:: STORED RECORDS ::
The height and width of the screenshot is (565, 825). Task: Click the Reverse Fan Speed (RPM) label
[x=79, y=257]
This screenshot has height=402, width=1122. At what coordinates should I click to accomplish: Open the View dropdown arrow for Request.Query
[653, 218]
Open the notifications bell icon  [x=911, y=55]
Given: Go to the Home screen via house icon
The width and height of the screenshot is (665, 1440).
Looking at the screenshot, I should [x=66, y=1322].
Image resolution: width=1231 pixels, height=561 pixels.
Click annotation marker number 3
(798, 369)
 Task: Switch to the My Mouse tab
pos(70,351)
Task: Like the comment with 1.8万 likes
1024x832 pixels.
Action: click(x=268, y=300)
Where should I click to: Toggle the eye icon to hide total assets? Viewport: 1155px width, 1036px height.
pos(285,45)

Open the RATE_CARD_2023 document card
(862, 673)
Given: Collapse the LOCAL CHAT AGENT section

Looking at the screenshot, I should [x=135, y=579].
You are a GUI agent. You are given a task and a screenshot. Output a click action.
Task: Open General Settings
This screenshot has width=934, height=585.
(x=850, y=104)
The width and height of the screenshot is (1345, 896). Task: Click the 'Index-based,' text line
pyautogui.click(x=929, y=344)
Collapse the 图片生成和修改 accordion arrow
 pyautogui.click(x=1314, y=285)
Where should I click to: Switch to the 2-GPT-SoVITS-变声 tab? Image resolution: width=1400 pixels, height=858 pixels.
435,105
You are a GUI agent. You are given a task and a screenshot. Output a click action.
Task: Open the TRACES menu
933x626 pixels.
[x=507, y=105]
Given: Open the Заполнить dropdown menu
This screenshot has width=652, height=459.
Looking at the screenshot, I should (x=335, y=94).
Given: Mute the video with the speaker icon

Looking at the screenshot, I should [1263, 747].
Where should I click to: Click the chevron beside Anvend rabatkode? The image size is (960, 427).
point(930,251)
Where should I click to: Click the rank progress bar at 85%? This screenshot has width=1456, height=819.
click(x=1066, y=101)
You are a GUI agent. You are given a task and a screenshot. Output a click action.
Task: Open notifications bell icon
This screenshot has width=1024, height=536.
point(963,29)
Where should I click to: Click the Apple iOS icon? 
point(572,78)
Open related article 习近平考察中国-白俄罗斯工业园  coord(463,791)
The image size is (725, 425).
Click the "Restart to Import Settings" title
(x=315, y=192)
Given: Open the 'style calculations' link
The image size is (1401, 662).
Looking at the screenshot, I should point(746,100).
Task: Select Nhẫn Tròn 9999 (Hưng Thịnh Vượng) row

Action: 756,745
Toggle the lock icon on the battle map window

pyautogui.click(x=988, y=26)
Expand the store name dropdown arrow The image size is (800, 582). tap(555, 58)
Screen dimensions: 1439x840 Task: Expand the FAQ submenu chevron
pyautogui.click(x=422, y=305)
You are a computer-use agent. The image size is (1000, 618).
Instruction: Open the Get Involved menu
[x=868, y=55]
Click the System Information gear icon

:: WHAT YOU HAVE TO DO ::
Count the lines above that contain the string "chevron", treating uppercase and lowercase as different. Reply with the number alone.

:: REPLY ::
2